Hacker Newsnew | past | comments | ask | show | jobs | submitlogin

The fun thing about learning to boot from PXE, is that you have to learn it every time you onboard a new type of hardware... or a new VM hypervisor... or new NIC firmware... or new BIOS firmware.

God help you if you actually want to install an operating system.

PXE is such a vital capability for working with on-prem servers. But it's ten different things which all have to play nicely together. Every time I build a PXE system I feel like I'm reinventing the universe in my tiny subnet.



I've not found this at all -- PXE "just works" on legacy boot or UEFI for me. I've used it for years to install hosts via Foreman (https://theforeman.org/), as well as for personal stuff on my home network, and it's so much better than getting people to use USB sticks or whatever else!


Agreed, PXE seems ideal for provisioning things, but it's just too hard to use, especially when you're not on a network you fully control.

I just want to start the computer, and have it download an immutable OS image from somewhere I decide (and supply a checksum for, etc). I don't want to set up TFTP or any of this other stuff. It feels like I should be able to just specify an IP (let's say) a checksum (maybe supply that information to the NIC directly somehow), and be off to the races after a reboot.


replace the PXE stack with an OS installer written in UEFI. This bootload can be installed through a guest running on the host in the EFI partition, or possibly through PXE or direct UEFI http load.

this allows you intermediate the boot process without coordinating with the administrative owner of the DHCP server, and is actually less janky than PXE


Not to sound incredibly lazy (because I am), but is there anything off the shelf that does this? Anyone doing something similar would also be great -- I saw some UEFI-in-Rust projects recently so maybe it's not too hard to hack through myself.

That said, my original need for this was on Hetzner, and what I did instead was actually completely automate their reset setup (thankfully they have an API to that), so I have a solution, but I would much rather if I could prebake and load images much easier.

I think these days Hetzner has much more UEFI support across it's dedicated server fleet.

Side note: Every time I see tinkerbell and other relatively new PXE boot projecs and it's set of tools I feel relief, then dig in, then feel dread again around iPXE.

Side note 2: I really want to do two things:

1. Load OSes from the network easily

2. Run the OS in RAM (ECC)

I feel like it would take my server management experience to the next level -- I've spent an inordinate amount of time messing with Hetzner USB add-ons and Alpine to try to get things to work, but it wasn't reliable (it worked, but wasn't reliable).

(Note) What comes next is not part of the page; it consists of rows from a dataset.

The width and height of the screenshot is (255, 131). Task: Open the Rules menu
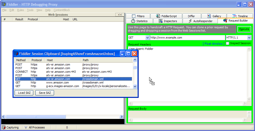[x=21, y=10]
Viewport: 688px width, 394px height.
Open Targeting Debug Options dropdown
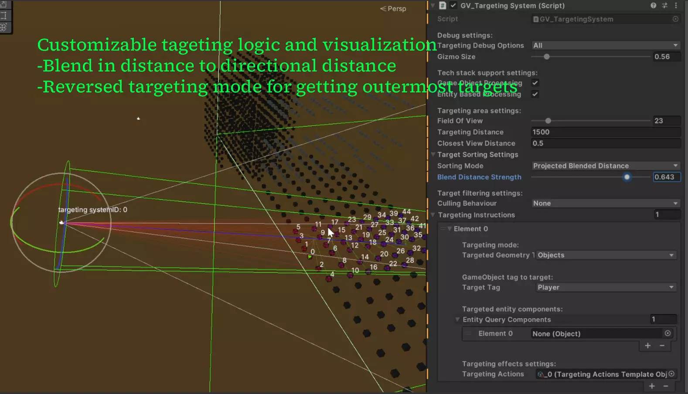(605, 45)
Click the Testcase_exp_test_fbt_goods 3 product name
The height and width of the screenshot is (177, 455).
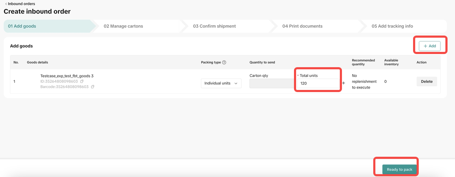67,76
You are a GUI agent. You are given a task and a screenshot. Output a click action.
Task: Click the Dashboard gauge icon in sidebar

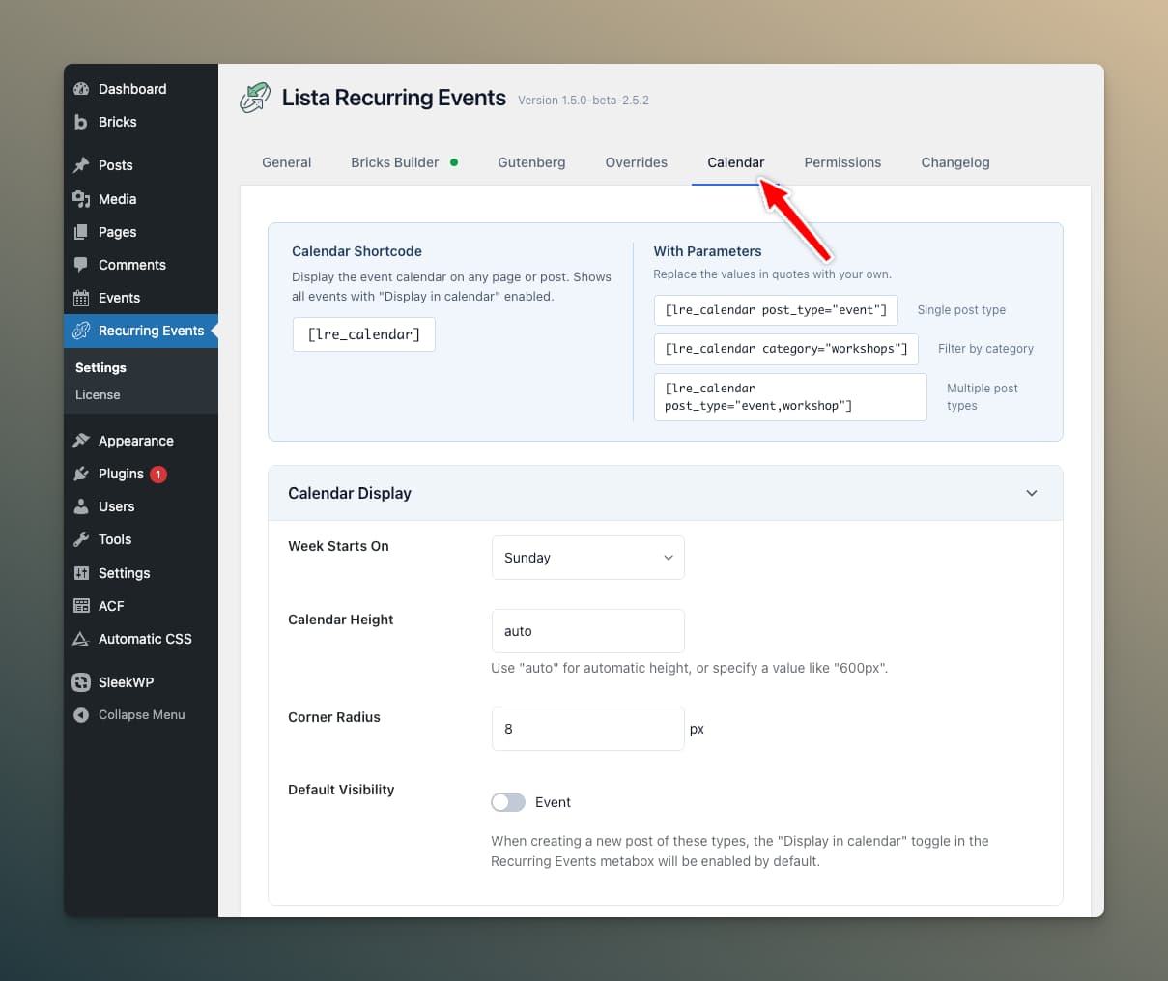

If you're familiar with the Linux boot process, you may be aware that the system often does run from RAM for a period of time, before mounting a filesystem from a block device and calling pivot_root to transfer the rootfs over.

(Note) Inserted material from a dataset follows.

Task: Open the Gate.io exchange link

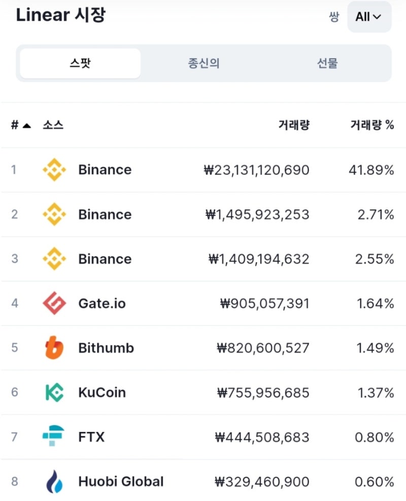Action: pyautogui.click(x=102, y=304)
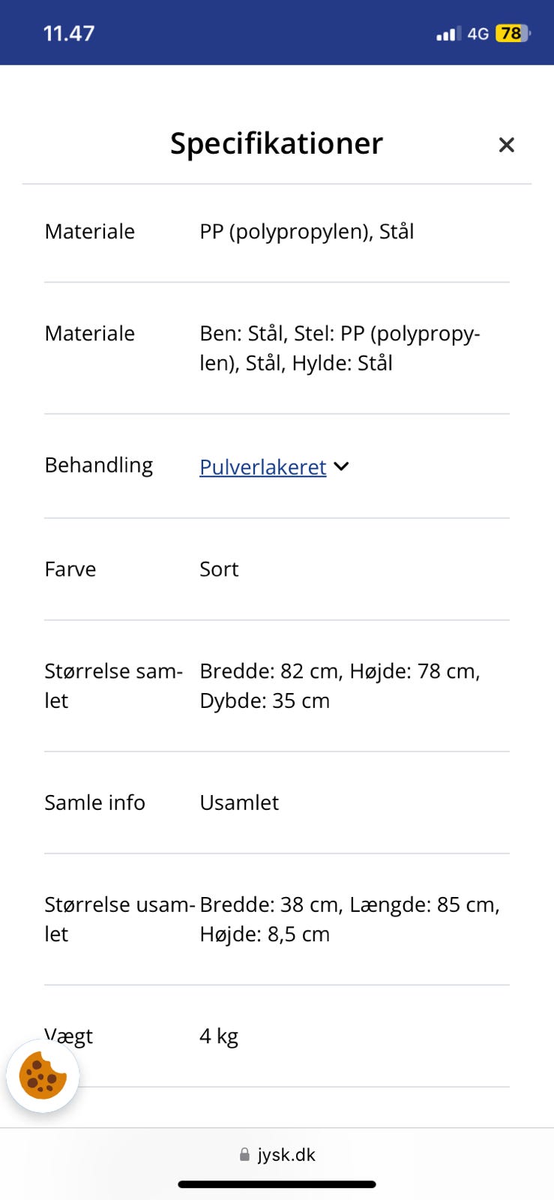Viewport: 554px width, 1200px height.
Task: Tap the lock symbol in the address bar
Action: point(244,1154)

If you want to run the OS from RAM, the absolute simplest way to do it is to simply never transfer. Building a custom initramfs has never been easier. There are tools explicitly geared towards making an initramfs, like Dracut, but also a huge ecosystem of tools for building container images which could almost certainly be scripted to spit out a cpio without a lot of trouble. You can even use something like Buildroot.

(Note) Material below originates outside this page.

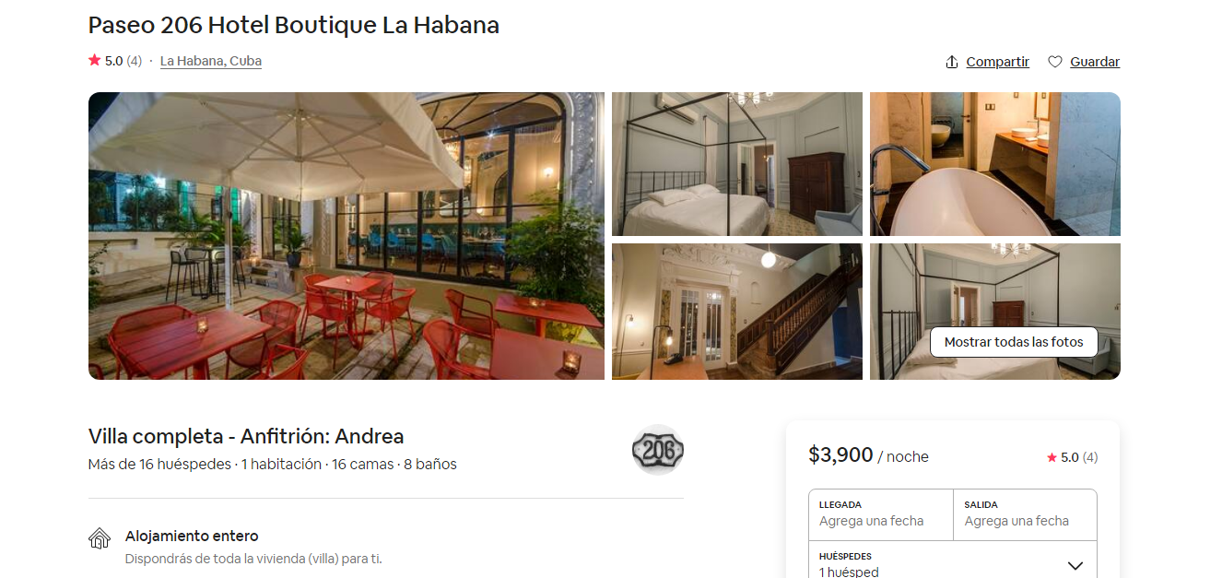
Task: Click the red rating star under title
Action: (x=94, y=60)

As far as loading it from the network easily, I would also look into Unified Kernel Images (UKIs). They combine the EFI stub, the kernel, and the initramfs into one single file. You should be able to load that directly from the PXE firmware.


Yeah I'm famliar with initramfs-es (well at least enough to be dangerous)! I've run Alpine from ram before but it just wasn't stable and I ended up going back to a more traditional and perfectly fine setup.

> If you want to run the OS from RAM, the absolute simplest way to do it is to simply never transfer. Building a custom initramfs has never been easier. There are tools explicitly geared towards making an initramfs, like Dracut, but also a huge ecosystem of tools for building container images which could almost certainly be scripted to spit out a cpio without a lot of trouble. You can even use something like Buildroot.

This certainly seems like a lot of responsibility to take on, I'm just surprised there isn't already a distro that is very good at doing everything it does (with modern ease of use) with the caveat of the OS disk being in RAM. Technically there are (there's a whole list on Wikipedia), but last I tried it just didn't work well for me.

These days there are more build-your-own distro options like CoreOS, Flatcar, linuxkit that absolutely make things even easier but they don't have that final bit of being runnable from RAM.

I question whether it's worth it to maintain my own UEFI/initramfs/boot setup rather than just building (or pulling off the shelf) an immutable OS image and using the reset + wipe automation to flash the disks once in a blue-moon when reconfiguring/scaling machines up/down.

> As far as loading it from the network easily, I would also look into Unified Kernel Images (UKIs). They combine the EFI stub, the kernel, and the initramfs into one single file. You should be able to load that directly from the PXE firmware.

This is certainly interesting -- haven't looked into these much, but this would certainly be useful in the PXE firmware (or custom UEFI). But my problem here is that iPXE is dependent on support at the provider level (and Hetzner does not make this available to end users, though they use it internally obviously when you reset), so the other commenter's suggestion:

> replace the PXE stack with an OS installer written in UEFI.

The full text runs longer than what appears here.